- [What is required]: Read through the entries below and return each line with the word "will".

*** Raw data

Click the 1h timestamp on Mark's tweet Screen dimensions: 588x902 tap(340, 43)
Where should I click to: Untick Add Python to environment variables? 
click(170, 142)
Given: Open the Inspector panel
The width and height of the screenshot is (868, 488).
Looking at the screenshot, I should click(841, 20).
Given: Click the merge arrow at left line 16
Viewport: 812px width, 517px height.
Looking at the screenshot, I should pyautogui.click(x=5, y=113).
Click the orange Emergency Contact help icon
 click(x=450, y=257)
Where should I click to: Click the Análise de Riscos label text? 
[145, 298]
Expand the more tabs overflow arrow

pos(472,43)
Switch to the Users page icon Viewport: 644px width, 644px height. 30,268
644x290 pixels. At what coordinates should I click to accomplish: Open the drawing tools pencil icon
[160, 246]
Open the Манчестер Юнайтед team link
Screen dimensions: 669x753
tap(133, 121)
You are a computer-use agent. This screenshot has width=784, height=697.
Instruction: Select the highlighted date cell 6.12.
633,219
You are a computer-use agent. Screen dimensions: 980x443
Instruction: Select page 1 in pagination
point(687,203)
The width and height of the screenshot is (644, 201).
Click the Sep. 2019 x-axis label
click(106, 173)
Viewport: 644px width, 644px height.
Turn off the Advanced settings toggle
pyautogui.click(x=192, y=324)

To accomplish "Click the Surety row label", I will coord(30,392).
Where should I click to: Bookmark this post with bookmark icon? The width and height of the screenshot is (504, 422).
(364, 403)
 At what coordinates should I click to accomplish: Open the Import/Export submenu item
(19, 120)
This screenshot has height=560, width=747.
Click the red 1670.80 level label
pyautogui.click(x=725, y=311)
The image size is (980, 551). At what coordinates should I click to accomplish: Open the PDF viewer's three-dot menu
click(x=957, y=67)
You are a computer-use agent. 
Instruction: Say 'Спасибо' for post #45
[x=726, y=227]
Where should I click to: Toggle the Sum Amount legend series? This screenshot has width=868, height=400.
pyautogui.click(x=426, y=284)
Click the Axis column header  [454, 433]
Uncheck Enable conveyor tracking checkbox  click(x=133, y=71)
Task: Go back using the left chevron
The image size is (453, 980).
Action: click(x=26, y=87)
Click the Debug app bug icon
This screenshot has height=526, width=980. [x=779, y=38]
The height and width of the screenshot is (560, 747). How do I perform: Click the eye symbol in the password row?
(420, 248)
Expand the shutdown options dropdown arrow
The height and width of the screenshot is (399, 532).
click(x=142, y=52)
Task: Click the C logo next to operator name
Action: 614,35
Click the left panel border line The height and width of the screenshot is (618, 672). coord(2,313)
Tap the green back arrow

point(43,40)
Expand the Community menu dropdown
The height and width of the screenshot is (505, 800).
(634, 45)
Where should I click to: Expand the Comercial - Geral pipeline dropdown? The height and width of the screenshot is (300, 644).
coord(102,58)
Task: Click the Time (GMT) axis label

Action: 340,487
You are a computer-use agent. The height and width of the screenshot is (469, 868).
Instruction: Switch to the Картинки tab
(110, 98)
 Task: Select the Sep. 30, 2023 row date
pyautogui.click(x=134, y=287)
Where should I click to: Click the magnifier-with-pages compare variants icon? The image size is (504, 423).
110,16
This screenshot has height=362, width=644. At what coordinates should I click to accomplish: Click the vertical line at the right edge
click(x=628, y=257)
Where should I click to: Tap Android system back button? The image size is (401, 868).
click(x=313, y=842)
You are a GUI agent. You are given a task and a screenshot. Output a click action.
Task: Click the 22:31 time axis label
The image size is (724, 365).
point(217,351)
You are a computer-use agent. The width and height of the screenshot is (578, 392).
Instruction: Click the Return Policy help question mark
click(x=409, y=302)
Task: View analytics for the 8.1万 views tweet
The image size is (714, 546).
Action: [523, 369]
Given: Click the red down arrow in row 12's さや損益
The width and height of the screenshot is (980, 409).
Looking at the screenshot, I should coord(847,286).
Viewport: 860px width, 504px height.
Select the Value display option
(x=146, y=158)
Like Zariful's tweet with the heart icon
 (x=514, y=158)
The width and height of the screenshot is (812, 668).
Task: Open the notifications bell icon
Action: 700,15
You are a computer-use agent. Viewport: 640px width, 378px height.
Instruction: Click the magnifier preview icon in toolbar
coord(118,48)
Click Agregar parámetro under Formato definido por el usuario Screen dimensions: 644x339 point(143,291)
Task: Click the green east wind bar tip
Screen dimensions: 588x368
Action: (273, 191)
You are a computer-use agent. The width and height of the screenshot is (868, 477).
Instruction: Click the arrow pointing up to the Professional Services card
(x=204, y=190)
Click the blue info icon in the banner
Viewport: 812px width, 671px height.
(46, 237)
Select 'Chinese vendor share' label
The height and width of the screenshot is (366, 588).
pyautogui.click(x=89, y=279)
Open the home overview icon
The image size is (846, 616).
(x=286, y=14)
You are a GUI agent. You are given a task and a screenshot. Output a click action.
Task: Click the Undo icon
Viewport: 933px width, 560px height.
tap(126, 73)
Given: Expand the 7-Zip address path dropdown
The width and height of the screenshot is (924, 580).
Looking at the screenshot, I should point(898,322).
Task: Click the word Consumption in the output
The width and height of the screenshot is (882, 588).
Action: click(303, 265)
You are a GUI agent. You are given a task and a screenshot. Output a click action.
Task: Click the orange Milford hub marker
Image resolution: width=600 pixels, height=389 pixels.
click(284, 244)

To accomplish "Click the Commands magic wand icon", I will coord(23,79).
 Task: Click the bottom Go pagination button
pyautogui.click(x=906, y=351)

******

- [Answer box]:
To accomplish "Click the Surety row label", I will coord(30,392).
To accomplish "Click the Commands magic wand icon", I will coord(23,79).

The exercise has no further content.